Respondent was admitted to the New Jersey and Pennsylvania bars in 2003. She has no prior discipline in New Jersey.

Since September 12, 2016, respondent has been ineligible to practice law for failure to pay the annual attorney assessment to the New Jersey Lawyers' Fund for Client Protection (CPF), with prior periods of ineligibility in 2008, 2013, and 2014.

Effective October 27, 2014, October 27, 2015, and October 21, 2016, the Court ordered respondent ineligible for failure to comply with the Interest on Lawyers Trust Accounts program.

Finally, on November 17, 2014, November 16, 2015, and November 21, 2016, the Court ordered respondent ineligible for failure to fulfill her Continuing Legal Education obligations.

Respondent remains ineligible to date.

According to a May 4, 2017 joint petition between respondent and Pennsylvania disciplinary authorities, in 2006, Eugenia Jones, Charlene Jones, and Vernon Terrell (the clients) retained respondent to represent them in an Atlantic County lawsuit against Atlantic Home Builders (Atlantic) and Lawrence Isaacs. In 2007, respondent filed a complaint and, in 2009, obtained a $66,000 judgment against Atlantic.

On March 22, 2010, respondent filed papers in the Office of the Prothonotary for the Court of Common Pleas of Bucks County, Pennsylvania, to record the New Jersey judgment in Bucks County.

Respondent told her clients that Donegal Mutual Life Insurance Co. (Donegal) had provided liability coverage to Atlantic, and that she intended to "compel Donegal to satisfy the New Jersey judgment." After that filing, respondent failed to take any action to satisfy the New Jersey judgment.

Respondent's Pennsylvania law license expired on July 1, 2012, based on her failure to file the required 2012-2013 annual attorney fee form. She attributed this failure to her poor health at the time. Effective October 19, 2012, respondent was administratively suspended from the practice of law in Pennsylvania for failure to pay the annual attorney assessment.

On September 19, 2012, the Pennsylvania Attorney Registrar sent respondent a certified letter containing a copy of the suspension order, and documents regarding her compliance obligations. Respondent, however, failed to claim the certified mailing.

On October 26, 2012, the Attorney Registrar sent a similar letter to respondent by regular mail, which she received. Therefore, "sometime in November 2012, respondent knew that she had been administratively suspended."

Respondent acknowledged that Pa.R.D.E. 217(e) required her to file a verified Statement of Compliance upon her administrative suspension, and that she failed to do so.

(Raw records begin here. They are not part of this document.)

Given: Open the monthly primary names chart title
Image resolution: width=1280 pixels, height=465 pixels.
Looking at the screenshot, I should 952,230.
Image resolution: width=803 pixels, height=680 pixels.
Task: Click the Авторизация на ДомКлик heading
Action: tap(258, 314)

Upon her suspension, respondent failed to inform her clients in the Atlantic litigation that she could no longer represent them. Moreover, from October 22, 2012 through March 5, 2013, and from September 30, 2013 through May 11, 2015, respondent was ineligible to practice law in New Jersey because she had either failed to annually register her IOLTA account with the New Jersey IOLTA Fund or to pay the annual fee to the CPF, or both. There is no indication in the record that respondent practiced law in New Jersey while ineligible, or that she ever reactivated her Pennsylvania license.

In April 2014, the same three clients required respondent's services in a matter involving Cash One Corporation, which held a second mortgage on the property that was the subject of the Atlantic litigation. A Cash One employee, Carol Chase, told the clients that Cash One would accommodate certain of their needs if respondent furnished documentation that the mortgage debt would be satisfied from the New Jersey judgment proceeds.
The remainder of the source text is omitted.